The cost of a gallon of gas was 10¢, a loaf of bread 07¢, a pound of hamburger meat 11¢ and a brand new Plymouth 6-cylinder car would you cost $445.00 when the average wage for a labourer was $20.00/wk.

Technology advances that year included the invention of the electron microscope in Germany and the Drive-In Movie Theatre in the USA.

That same year, the chocolate chip cookie and the board game Monopoly were invented, a 5-year old Shirley Temple signed a contract with Fox and the original King Kong movie was shown.  Larry King, Yoko Ono, Jayne Mansfield and Willie Nelson were born.  It was also the first time that the Loch Ness monster (or something) was photographed.  The inoculation fight against diphtheria in the western world began that year and Alcatraz became a federal penitentiary.

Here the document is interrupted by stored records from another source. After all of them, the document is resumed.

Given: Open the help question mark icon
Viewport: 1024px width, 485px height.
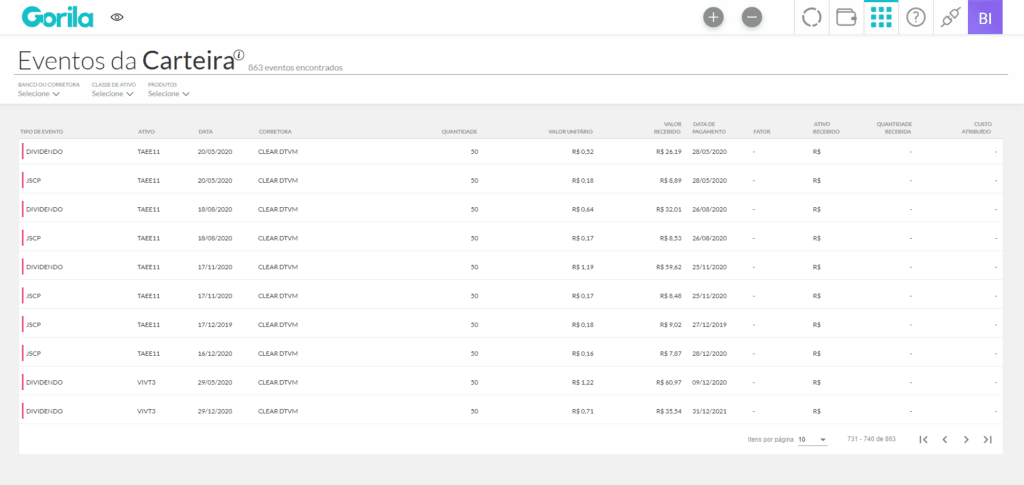Looking at the screenshot, I should pos(915,17).
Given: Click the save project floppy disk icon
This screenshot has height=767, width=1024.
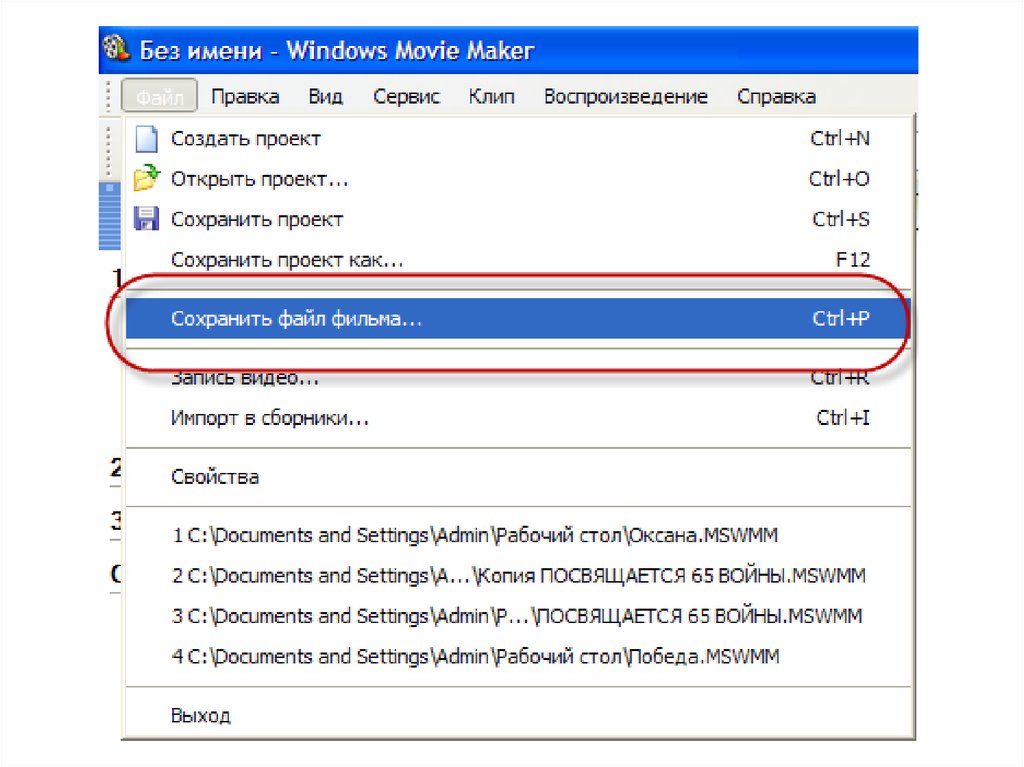Looking at the screenshot, I should [146, 219].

On the world stage, Franklin D. Roosevelt succeeded Herbert Hoover as President of the United States, the Reichstag passed the Enabling Act, making Adolf Hitler the Chancellor of Germany, (that same year the Gestapo is established), Joseph Stalin was the leader of the Soviet Union and Benito Mussolini was the Prime Minister of Italy.

Under the circumstances, I would rather deal with the issues facing us in 2013 than those that challenged C.R. Davis in 1933.